+++ This bug was initially created as a clone of Bug #217243 +++ Description of problem: When running xm block-attach to a PV domU, if the attach fails, the device is not un-set properly. In particular, the following sequence causes a problem: 1. Start up RHEL-5 domU. 2. In the domU, run "modprobe sd_mod" 3. On the dom0, run "xm block-attach rhel5-file file://tmp/testblock.img /dev/sda w" The block-attach command will seemingly succeed. However, in the domU, you will see the following error messages: Registering block device major 8 register_blkdev: cannot get major 8 for sd xen_blk: can't get major 8 with name sd vbd vbd-2160: 19 xlvbd_add at /local/domain/0/backend/vbd/1/2160 Now, trying to run "xm block-detach rhel5-file /dev/sda" on the dom0 will say: Error: Device /dev/sda not connected Usage: xm block-detach <Domain> <DevId> Destroy a domain's virtual block device. It *thinks* the block device isn't set up, but trying to re-attach with the same file spits an error (I don't have it right this moment, I'll attach it later). So there is no (easy) way to detach the broken block device. I did a little bit of debugging on this. On the domU side, when the "cannot get major 8 with name sd" message is printed, it looks like the kernel correctly writes an error into the xenstore. The problem is that the scripts on the dom0 side never check for the error in the xenstore, and hence never know that it wasn't set up properly. In particular the /etc/xen/scripts/block script doesn't actually check for any errors. I think the solution here is probably to properly check for errors in the block-attach, and then un-setup the loop device and in xenstore (on the dom0) when it fails. This will also get rid of the xm block-detach problem. -- Additional comment from gcosta on 2006-11-29 14:32 EST -- Chris, how does the relevant parts of xenstore-ls looks like ? I'm also unable to detach them, but due to a different problem: kernel gives the error message, but hotplug-status in xenstore appears as connected. (Which partially explains it )
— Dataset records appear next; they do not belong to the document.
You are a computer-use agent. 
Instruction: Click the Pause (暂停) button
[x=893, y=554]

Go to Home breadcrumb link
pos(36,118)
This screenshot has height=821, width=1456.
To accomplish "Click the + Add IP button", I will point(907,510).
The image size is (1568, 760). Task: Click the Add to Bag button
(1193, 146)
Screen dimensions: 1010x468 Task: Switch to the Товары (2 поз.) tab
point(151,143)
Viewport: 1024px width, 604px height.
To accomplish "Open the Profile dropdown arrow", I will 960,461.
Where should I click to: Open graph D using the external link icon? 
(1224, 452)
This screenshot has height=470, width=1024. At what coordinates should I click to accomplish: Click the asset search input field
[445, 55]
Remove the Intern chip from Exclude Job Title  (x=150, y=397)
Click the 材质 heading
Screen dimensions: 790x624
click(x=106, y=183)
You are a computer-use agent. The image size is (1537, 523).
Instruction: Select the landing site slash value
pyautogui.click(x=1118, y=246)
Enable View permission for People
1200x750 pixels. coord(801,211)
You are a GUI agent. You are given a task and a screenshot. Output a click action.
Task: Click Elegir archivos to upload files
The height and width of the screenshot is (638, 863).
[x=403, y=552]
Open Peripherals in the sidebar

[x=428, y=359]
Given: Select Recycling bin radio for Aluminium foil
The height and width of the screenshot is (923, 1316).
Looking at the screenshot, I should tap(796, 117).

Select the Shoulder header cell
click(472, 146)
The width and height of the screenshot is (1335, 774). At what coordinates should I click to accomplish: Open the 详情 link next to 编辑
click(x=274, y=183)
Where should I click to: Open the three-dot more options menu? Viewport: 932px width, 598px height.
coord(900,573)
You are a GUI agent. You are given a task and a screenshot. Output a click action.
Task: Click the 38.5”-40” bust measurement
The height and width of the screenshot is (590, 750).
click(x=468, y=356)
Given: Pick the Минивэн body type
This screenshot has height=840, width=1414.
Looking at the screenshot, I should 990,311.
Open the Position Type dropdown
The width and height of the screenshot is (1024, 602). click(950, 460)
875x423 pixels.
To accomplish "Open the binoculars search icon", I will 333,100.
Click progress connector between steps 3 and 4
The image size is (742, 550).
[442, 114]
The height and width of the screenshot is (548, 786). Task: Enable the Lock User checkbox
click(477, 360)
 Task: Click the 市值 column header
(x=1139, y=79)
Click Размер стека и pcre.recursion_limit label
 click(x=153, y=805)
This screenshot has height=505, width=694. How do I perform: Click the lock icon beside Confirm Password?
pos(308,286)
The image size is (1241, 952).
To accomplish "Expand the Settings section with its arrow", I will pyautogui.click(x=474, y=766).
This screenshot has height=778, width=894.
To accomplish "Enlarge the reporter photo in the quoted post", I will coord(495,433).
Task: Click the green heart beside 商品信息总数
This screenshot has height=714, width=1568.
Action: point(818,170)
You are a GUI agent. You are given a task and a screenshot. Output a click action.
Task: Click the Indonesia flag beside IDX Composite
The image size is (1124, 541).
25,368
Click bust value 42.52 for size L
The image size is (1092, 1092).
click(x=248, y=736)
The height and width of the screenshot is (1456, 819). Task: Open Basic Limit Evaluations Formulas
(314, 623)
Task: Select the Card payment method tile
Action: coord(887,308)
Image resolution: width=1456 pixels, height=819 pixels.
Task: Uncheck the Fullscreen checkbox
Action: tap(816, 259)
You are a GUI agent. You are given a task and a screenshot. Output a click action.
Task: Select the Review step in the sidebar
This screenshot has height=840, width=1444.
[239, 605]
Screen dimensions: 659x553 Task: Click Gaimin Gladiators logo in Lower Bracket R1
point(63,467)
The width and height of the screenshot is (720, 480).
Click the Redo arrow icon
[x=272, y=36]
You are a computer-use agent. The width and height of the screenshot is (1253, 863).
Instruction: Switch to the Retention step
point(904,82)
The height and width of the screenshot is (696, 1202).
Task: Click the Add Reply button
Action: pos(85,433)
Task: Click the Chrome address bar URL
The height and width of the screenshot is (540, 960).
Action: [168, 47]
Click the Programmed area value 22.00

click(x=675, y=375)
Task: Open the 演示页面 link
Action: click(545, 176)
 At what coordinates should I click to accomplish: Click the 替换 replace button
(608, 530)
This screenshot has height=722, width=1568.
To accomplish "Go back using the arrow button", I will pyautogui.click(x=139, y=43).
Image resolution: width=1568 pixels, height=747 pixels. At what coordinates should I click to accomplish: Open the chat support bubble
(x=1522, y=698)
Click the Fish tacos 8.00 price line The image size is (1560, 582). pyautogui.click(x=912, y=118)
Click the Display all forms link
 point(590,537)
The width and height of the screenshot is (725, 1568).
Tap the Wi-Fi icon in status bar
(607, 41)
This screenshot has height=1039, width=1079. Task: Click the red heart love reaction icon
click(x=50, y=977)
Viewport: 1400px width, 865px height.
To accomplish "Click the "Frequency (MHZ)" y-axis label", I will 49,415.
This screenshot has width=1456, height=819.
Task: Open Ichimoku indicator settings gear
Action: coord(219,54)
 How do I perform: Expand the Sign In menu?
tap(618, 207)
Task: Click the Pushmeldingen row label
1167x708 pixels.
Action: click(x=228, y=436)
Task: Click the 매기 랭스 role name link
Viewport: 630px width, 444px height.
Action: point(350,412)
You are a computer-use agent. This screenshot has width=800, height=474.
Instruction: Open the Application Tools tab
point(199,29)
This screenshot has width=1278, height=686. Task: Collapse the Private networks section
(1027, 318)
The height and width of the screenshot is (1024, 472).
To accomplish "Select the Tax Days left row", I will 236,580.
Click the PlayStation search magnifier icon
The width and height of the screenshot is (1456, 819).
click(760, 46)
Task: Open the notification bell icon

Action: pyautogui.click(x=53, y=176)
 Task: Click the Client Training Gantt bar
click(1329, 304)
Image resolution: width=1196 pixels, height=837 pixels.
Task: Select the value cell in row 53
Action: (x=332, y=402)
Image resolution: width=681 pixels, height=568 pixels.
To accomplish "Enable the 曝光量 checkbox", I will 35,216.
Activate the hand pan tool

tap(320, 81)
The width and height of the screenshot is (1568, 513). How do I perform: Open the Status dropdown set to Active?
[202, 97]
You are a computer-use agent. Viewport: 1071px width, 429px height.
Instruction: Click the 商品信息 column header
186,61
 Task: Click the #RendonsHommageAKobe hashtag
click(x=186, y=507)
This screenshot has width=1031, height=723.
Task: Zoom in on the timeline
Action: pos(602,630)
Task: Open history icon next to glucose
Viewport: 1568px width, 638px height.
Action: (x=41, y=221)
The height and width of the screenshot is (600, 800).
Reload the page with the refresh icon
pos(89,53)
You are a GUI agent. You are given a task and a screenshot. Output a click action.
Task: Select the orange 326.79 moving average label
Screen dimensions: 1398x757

Created attachment 142776 [details] fix for it Briefly, problem is: When frontend finds any problem, it begins the Closing protocol. It also happens with migration, and backend has no simply way to differentiate between then. This is done through an "online = 1" state in xenstore. However, frontend is not able to set its own state to "online = 0", as it lives in the backend entries. Solution is to check if frontend is okay in the transition to Closing to Close, and properly unregister the device as we would do in case of a backend-triggered detach.
Created attachment 143570 [details] addition of --force option Upstream solution will most probably go through the addition of a --force option. Here's the patch for it. Waiting for upstream status...
QE ack for RHEL5.
in 3.0.3-18.el5
xen-3.0.3-22.el5 included in 20070125.0.